Ce stage mobilise des compétences assez diverses : la première est de comprendre l'organisation d'une collection d'images. Au cas d'espèce, le fonds est structuré sur les principes établis par les collectionneurs dès l'époque moderne et plus particulièrement sur ceux préconisés par l'Idée générale d'une collection complette d'Estampes de Carl Heinrich von Heineken, paru en 1771. Cet ancrage historique est important. Par ailleurs, dans la mesure où il s'agit de concevoir un outil numérique, il faut savoir quelles sont les possibilités techniques et plus particulièrement avoir conscience de celles offertes par les technologies utilisées par la BnF, tout en prévoyant la scalabilité ou montée en charge des outils. Je dirais donc qu'il faut pouvoir restituer l'architecture de l'information du XVIIIe siècle avec les moyens du XXIe siècle. Je pense que ma propre expérience de chercheur, et de lecteur-novice, a été un point de départ important pour mesurer les difficultés auxquelles les usagers peuvent être confrontés. Mais il a également fallu savoir s'en détacher car tout le monde n'a pas la même approche et les publics ne se résument pas aux seuls chercheurs. Quant à l’apport de ce stage professionnel, quatre mois dans le département constituent un enrichissement majeur sur des problématiques que j'avais seulement pressenties et pour lesquelles j'ai eu à proposer des solutions, en coordination avec les différents services et en étant à l'écoute de la demande des usagers. J'ai d'ailleurs pu prendre, à cette occasion, la mesure de l'efficacité de l'intelligence collective.
 

4/ Dans le cadre de votre stage, vous participez le jeudi 21 novembre 2019 à une conférence au Groupement de recherche en histoire de l'art moderne (GRHAM). Quel est l'objet de cette conférence ? En quoi consistera exactement votre participation ?

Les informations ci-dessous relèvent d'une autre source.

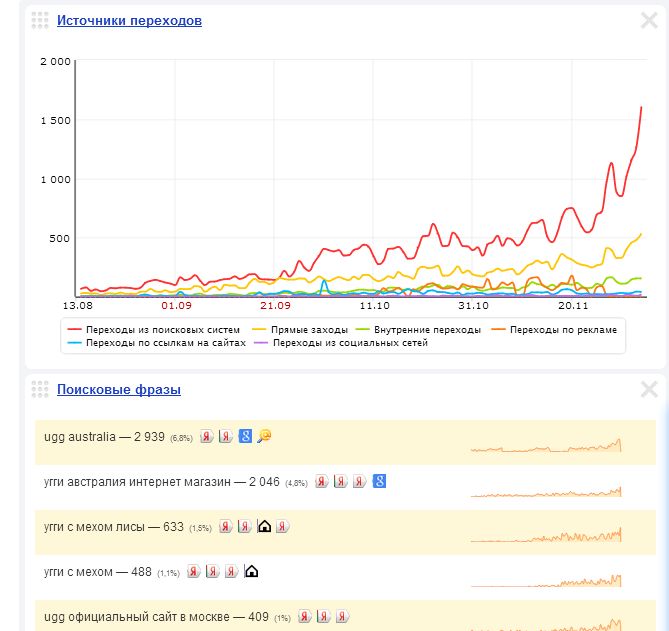
Task: Click the ugg australia sparkline thumbnail
Action: tap(546, 445)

Mme Le Bitouzé présentera effectivement les collections du département le 21 novembre à 19h à l'INHA. Elle a souhaité que nous puissions coordonner une intervention à deux voix : elle reviendra sur les outils historiquement mis à disposition des usagers comme le Guide du lecteur d'Henri Bouchot (1895), qui explique le cadre de classement, ou encore l'Inventaire du fonds français, commencé dans les années 1930, et qui recense les œuvres de graveurs dans les collections. Pour ma part, je proposerai un aperçu du projet en cours de développement. Cette seconde partie sera construite en dialogue avec la salle, puisque l'auditoire sera essentiellement composé de chercheurs en histoire de l'art. Nous souhaitons en effet recueillir les diverses expériences dans la fréquentation du département et soumettre ce que nous avons déjà imaginé à la critique de ceux à qui la salle de lecture virtuelle est destinée, de manière à ne pas concevoir un outil pensé pour les lecteurs par les seuls bibliothécaires.
 

5/ Vous avez sûrement déjà une idée du poste que vous aimeriez occuper. En quoi ce stage professionnel vous aura-t-il permis de confirmer ou d'ajuster votre projet professionnel ?

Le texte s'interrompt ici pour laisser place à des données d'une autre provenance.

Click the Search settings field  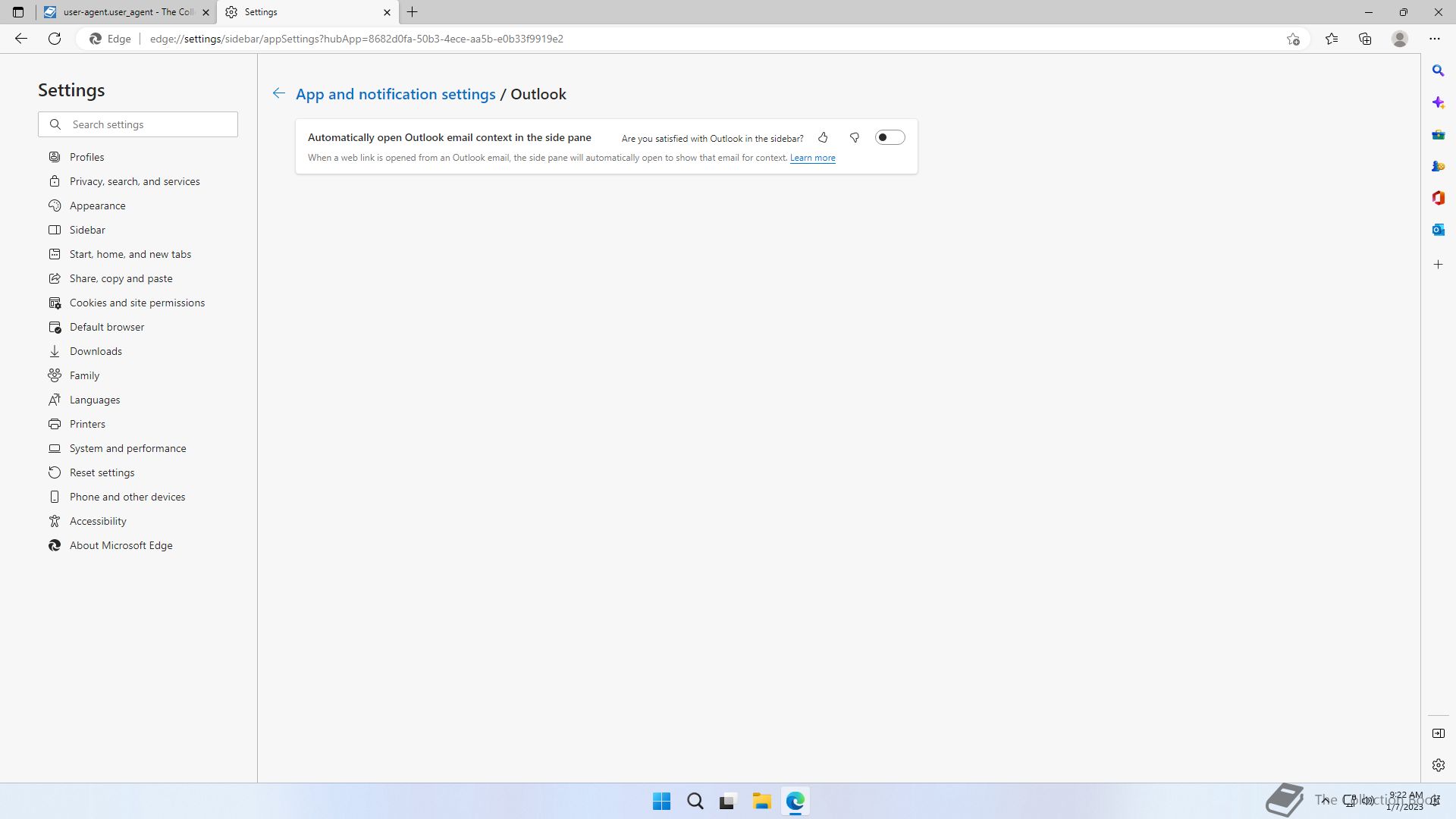click(x=148, y=124)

Si la chance m'était donnée de pouvoir continuer à travailler dans une bibliothèque patrimoniale, voire une bibliothèque orientée vers la recherche en histoire de l'art, j'en serais particulièrement heureuse.
Ce stage est venu totalement confirmer ce désir, d'autant plus que j'ai pu vérifier que mes compétences numériques y seraient utiles. Mais de manière plus générale, j'ai trouvé que tous les projets menés au sein de la BnF, et auxquels les départements participent activement, sont particulièrement stimulants. C'est un établissement pour lequel j'espère avoir l'occasion de travailler au cours de ma carrière.
Je dois bien avouer que quitter le département va être difficile, tant j'ai eu la possibilité de m'y épanouir.